4. The battery of claim 1, wherein the N cells are identical cells, the N-th cell is disposed in a direction opposite to the n+1-th cell, and the N-th cell is disposed in a direction identical to the n+2-th cell.

5. The battery of claim 1, wherein the N cells are different cells, the nth cell being different from the n+1th cell, the nth cell being the same as the n+2th cell.

6. The battery of claim 1, wherein the housing comprises a main body portion, a first cover plate and a second cover plate, the cell assembly is disposed in the main body portion, and the first cover plate and the second cover plate are disposed at two ends of the main body portion, respectively; the outer circumference side of the isolating piece is abutted against the inner circumferential surface of the main body part, N-1 isolating pieces divide the inner cavity of the main body part into N mutually independent and sealed accommodating cavities, and each accommodating cavity accommodates one battery cell.

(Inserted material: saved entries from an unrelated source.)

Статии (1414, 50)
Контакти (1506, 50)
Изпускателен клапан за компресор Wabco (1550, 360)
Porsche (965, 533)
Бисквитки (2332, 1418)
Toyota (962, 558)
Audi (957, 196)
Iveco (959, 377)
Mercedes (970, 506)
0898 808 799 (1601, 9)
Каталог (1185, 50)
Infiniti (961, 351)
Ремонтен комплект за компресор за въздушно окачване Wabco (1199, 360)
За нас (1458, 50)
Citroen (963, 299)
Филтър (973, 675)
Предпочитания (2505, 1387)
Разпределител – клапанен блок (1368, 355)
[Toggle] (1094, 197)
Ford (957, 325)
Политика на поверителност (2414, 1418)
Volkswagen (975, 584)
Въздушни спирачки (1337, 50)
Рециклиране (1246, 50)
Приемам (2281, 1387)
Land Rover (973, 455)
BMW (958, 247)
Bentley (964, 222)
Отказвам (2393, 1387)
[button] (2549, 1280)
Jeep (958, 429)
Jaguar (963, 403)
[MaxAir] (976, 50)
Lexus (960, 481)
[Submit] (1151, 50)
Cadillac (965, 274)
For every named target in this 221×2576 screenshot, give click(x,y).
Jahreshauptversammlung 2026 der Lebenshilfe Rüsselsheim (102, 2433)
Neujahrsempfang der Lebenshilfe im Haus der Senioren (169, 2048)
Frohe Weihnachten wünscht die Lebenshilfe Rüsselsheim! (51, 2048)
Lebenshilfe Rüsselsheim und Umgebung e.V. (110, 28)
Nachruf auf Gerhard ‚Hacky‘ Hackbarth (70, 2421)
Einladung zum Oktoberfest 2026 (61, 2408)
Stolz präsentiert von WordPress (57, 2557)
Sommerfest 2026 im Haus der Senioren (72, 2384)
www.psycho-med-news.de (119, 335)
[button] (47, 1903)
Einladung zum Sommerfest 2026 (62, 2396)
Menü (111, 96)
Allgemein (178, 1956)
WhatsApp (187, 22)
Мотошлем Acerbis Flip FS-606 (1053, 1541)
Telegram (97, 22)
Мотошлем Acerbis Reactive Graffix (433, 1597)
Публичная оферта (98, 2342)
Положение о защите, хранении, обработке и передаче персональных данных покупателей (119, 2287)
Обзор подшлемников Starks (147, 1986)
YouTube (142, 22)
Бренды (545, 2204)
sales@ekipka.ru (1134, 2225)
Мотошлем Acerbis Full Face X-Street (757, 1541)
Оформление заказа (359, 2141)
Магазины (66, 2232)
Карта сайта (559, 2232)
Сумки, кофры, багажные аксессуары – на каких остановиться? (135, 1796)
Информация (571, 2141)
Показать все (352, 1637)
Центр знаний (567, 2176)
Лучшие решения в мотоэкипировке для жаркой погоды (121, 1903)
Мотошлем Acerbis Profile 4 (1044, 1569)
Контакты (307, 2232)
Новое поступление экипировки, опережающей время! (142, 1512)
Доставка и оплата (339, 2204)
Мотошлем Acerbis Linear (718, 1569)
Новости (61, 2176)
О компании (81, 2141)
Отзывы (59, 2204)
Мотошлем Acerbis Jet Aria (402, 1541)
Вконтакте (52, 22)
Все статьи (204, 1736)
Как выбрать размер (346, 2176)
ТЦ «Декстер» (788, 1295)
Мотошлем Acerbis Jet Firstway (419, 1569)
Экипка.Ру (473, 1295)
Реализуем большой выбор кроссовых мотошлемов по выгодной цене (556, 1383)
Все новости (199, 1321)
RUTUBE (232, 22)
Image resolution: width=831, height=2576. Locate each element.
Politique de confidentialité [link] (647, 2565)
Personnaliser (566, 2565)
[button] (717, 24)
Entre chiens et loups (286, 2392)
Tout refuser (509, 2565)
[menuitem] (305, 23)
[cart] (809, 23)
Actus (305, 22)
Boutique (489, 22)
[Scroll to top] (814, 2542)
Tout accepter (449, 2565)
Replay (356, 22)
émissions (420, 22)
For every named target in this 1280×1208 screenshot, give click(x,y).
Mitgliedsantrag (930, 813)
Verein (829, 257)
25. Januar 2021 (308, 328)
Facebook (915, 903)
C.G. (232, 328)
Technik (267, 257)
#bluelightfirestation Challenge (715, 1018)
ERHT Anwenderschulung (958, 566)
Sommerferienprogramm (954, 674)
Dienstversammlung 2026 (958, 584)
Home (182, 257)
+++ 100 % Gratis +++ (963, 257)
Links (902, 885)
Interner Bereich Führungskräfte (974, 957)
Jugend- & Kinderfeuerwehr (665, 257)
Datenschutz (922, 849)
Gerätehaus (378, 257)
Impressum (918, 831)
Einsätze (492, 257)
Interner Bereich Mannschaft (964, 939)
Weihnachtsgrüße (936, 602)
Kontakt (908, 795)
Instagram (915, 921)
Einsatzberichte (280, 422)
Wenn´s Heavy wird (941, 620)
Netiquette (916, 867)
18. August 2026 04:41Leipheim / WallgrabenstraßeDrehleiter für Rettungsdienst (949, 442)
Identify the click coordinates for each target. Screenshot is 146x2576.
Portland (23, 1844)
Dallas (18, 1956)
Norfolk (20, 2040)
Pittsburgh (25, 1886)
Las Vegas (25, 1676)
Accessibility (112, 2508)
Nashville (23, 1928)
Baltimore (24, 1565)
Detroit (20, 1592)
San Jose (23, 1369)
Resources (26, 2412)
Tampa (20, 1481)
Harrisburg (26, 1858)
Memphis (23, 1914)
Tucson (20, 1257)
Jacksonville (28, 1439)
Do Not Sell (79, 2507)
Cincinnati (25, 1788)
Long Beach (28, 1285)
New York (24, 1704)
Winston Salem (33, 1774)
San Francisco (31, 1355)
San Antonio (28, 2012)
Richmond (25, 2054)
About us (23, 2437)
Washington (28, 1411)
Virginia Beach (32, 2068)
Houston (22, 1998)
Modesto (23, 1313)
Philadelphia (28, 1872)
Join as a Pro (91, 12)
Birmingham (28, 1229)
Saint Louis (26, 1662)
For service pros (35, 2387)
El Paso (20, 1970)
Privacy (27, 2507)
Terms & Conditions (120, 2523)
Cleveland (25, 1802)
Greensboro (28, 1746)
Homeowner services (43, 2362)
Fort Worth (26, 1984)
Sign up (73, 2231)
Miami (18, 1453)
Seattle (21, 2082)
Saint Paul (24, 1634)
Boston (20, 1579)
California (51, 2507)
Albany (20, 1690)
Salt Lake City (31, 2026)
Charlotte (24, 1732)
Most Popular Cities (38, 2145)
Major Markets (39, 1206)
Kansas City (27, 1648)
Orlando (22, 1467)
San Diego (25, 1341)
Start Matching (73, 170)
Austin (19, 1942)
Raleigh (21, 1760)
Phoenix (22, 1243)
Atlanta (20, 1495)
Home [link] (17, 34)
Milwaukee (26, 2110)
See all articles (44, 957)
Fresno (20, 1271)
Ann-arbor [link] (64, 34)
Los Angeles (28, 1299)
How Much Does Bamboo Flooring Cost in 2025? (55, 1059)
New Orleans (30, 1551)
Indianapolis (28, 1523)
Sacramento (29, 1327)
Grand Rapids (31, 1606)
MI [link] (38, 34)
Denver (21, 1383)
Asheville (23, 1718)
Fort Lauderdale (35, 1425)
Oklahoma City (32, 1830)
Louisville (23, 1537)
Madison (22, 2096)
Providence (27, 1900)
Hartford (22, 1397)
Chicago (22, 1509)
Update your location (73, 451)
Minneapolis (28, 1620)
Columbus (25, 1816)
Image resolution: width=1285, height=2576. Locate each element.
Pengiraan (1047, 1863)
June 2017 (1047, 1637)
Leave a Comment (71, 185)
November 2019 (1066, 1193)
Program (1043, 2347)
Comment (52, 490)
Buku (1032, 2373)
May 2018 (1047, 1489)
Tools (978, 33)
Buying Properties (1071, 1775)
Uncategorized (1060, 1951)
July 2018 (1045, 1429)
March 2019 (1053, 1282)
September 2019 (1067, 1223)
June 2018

7. The battery of claim 6, wherein the first cover plate and the second cover plate are respectively provided with a liquid injection port which is respectively communicated with the first accommodating cavity and the Nth accommodating cavity; the liquid injection device comprises a main body part, a liquid injection port, a liquid storage cavity, a liquid injection channel, a liquid storage cavity and a liquid injection port, wherein the liquid injection channel is formed in the isolating piece, the liquid injection port corresponding to the liquid injection channel is formed in the side face of the main body part, one end of the liquid injection channel is connected with the liquid storage cavity, and the other end of the liquid injection channel is connected with the outside through the liquid injection port in the side face of the main body part.

8. The battery of claim 1, wherein the number of the cell assemblies is M, M is an integer greater than or equal to 2, and M of the cell assemblies are stacked in a thickness direction of the cell assemblies and electrically connected in series.

9. The battery of claim 8, wherein the electrode lead-out members of M said cell assemblies are connected by an adapter; or M cell assemblies are connected with two adjacent cell assemblies by bending the electrode leading-out part and combining the bending parts.

10. A battery module comprising a circuit board and a battery, wherein the battery is the battery of any one of claims 1-9, and the circuit board is electrically connected to the battery.

11. A battery pack comprising a package body and a battery, wherein the battery is the battery according to any one of claims 1 to 9, and a plurality of the batteries are accommodated in the package body.

12. An electric vehicle comprising an engine and a battery pack, wherein the battery pack is the battery pack of claim 11, and wherein the battery pack is electrically connected.

13. An energy storage device comprising an energy converter and a battery, wherein the battery is a battery as claimed in any one of claims 1 to 9, the energy converter being electrically connected to the battery.

14. A power tool comprising a transmission assembly, a driver and a battery, wherein the battery is a battery as claimed in any one of claims 1 to 9, the transmission assembly being connected to the driver, the driver being electrically connected to the battery.